A manger!

September 7, 2011

Viognier may not be the wine varietal of the month, but it is here in the Northern Rhone.  With the cool wind beckoning the oncoming fall, the Syrah and Viognier vines cling to their steep cliffs, breathing in the last of the warm summer days.

This terroirist arrived here in the Northern Rhone about two weeks, and is as inspired by the luscious, floral, and earthy wines as the roots of these old vines run deep into the steep gravelly soil.

With all the buzz in the wine writing community about “natural” or
“authentic” wines out there, I could not feel a greater sense of pride.  Here at Les Vins de Vienne (where this terroirist is working the harvest), the idea is that each wine reflects its appellation, and will taste different every year.

We begin drinking Condrieu at 9 in the morning here (along with some cheese, meats, bread, and chocolate), and continue with St. Joseph, St. Peray, and Cote-Rotie for lunch (each with its own course, including a cheese course thrown in there).  Since we didn’t eat enough for breakfast, mid-morning snack, and lunch, we accompany dinner with the leftover Condrieu and maybe some of our estate vineyard, Seyssuel.  This combination is creating optimal conditions for understanding how every year creates conditions for different wines.  Simple enough, right?

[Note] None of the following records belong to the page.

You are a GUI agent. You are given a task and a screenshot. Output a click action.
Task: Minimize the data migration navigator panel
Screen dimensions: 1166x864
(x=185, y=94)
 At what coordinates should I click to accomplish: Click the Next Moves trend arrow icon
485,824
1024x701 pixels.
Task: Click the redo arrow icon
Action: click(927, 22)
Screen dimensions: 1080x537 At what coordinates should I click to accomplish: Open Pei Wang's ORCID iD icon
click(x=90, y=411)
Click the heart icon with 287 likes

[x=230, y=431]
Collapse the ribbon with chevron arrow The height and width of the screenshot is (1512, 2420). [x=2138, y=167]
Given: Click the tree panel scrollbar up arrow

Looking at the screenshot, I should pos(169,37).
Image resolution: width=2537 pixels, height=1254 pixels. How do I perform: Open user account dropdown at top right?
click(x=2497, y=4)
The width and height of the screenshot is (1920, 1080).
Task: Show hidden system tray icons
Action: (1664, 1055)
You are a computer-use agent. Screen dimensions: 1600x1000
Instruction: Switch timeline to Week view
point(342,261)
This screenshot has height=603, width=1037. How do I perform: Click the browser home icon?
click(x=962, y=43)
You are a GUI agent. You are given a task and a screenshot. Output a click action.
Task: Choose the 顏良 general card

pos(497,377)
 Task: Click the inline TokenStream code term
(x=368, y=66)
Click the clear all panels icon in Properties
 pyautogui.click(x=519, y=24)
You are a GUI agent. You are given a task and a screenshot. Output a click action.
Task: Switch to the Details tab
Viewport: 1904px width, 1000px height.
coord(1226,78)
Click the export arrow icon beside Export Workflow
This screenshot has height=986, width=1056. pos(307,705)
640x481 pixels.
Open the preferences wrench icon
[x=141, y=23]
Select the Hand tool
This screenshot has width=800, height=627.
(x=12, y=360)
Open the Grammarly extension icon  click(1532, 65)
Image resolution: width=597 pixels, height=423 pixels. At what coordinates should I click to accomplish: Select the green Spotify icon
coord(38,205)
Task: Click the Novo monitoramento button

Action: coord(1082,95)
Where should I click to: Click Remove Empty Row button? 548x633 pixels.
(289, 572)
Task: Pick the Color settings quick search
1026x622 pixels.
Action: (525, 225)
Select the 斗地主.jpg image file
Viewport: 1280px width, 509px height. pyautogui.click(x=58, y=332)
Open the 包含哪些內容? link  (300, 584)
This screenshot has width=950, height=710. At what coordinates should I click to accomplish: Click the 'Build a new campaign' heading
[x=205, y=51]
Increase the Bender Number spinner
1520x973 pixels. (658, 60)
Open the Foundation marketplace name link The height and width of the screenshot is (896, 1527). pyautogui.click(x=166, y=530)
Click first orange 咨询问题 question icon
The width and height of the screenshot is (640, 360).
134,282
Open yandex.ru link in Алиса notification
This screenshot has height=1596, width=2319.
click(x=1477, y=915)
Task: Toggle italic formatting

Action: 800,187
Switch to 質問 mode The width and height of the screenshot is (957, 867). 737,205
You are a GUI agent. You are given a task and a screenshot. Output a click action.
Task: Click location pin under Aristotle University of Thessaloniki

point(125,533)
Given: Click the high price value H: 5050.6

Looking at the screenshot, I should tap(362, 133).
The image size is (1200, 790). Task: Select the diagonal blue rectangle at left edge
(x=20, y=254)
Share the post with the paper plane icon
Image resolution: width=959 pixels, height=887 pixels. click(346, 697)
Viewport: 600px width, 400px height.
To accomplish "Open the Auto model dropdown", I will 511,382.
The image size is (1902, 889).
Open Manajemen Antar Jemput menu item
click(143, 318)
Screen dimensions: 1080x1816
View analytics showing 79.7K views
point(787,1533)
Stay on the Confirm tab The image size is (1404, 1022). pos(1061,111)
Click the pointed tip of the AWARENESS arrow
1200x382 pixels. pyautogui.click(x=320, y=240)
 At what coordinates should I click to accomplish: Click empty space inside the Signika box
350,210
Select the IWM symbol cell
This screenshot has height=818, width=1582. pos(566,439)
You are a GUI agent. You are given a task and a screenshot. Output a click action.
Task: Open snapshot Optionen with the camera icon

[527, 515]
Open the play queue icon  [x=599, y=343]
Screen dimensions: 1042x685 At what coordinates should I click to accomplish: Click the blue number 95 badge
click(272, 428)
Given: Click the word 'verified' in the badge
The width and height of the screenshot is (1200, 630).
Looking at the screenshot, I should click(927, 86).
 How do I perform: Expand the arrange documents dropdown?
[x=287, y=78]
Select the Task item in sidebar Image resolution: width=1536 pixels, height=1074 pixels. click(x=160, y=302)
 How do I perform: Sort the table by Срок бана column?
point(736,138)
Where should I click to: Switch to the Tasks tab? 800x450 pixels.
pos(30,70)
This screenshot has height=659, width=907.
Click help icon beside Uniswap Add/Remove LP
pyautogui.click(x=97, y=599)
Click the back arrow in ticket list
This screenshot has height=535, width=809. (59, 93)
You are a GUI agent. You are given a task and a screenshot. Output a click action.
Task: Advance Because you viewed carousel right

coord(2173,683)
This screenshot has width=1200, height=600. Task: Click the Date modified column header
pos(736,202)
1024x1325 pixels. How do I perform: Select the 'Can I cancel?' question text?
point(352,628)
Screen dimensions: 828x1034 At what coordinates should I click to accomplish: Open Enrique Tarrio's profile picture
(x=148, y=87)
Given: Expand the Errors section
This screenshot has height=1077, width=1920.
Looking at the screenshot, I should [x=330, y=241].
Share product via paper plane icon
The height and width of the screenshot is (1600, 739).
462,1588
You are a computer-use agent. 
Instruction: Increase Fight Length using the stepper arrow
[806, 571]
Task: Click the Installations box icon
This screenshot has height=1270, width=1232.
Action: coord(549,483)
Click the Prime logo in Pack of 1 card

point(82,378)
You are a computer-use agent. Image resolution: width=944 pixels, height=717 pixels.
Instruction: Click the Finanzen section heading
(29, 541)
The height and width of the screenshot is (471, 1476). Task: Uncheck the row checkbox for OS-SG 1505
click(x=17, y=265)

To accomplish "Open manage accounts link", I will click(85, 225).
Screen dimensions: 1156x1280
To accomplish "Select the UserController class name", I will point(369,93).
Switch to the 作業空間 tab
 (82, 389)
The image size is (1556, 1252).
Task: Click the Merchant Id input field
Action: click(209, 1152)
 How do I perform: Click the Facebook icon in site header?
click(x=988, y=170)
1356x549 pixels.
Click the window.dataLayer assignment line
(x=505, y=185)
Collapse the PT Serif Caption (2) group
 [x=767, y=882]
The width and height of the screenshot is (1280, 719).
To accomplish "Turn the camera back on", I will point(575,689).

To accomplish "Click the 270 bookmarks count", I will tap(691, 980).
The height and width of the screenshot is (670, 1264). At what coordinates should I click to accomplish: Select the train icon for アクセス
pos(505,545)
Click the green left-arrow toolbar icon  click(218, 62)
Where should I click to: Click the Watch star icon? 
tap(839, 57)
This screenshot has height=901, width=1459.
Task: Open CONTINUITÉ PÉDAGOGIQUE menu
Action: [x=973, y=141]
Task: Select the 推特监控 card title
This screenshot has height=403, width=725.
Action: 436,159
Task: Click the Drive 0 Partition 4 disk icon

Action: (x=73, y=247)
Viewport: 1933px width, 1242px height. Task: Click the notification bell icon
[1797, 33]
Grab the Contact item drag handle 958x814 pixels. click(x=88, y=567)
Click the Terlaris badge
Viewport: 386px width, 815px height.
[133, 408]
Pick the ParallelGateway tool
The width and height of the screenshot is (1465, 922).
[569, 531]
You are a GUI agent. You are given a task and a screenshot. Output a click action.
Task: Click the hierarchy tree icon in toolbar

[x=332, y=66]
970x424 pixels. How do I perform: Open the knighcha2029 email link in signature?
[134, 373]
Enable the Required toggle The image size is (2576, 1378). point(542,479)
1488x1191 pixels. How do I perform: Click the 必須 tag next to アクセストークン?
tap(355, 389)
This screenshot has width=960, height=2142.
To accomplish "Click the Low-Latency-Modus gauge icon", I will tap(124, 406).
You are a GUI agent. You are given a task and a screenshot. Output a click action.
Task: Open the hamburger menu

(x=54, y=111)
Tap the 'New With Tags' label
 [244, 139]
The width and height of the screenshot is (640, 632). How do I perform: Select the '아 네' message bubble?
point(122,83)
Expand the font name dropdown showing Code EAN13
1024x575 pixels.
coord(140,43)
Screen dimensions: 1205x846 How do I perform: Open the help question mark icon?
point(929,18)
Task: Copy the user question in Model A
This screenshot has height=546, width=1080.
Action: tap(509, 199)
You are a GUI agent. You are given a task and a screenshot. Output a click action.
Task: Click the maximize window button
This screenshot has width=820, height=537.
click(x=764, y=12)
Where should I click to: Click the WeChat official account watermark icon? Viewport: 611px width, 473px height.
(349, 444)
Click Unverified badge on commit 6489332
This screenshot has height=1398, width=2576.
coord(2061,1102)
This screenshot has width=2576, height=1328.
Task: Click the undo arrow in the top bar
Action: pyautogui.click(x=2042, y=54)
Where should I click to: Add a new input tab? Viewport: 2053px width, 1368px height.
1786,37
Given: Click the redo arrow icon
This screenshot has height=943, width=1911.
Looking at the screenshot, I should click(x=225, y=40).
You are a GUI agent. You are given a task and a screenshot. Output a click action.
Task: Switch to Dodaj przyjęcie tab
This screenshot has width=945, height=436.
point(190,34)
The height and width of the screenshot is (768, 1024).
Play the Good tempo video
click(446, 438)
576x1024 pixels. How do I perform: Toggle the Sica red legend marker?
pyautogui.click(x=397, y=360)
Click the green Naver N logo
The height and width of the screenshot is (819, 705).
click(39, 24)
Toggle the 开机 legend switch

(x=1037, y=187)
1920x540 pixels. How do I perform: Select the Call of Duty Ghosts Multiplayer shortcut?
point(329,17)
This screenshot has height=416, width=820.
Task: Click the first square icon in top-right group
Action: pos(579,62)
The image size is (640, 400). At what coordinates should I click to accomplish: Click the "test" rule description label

So what’s the big deal with wine that tastes different every year?  Is it really too romantic of an idea?  Is it essential for an “authentic” wine?  Is it “unauthentic” to add things to your wine to make it taste better?  Perhaps if a consumer is just discovering a new winery, and tastes a thinner wine than the previous vintage, they may not return.  That’s unfortunate.

At LVDV, we put ripe grapes into the fermenter, some sulfites, and let them do their thing.  No water, no acid, no sugar, no enzymes, no yeast, no bacteria…just grapes.  As the rains begin to pick up, and the grey mold spreads across the land; it means its time to bring ’em in.  No extended hangtime here.

The funny thing is, the sugars stay low, yet the flavor and concentration of these grapes are what California growers dream of…is it the soil?  The temperature?  The humidity?  C’est la terroir, et c’est la Cotes-du-Rhone.

One thing is for sure, the French love, to eat.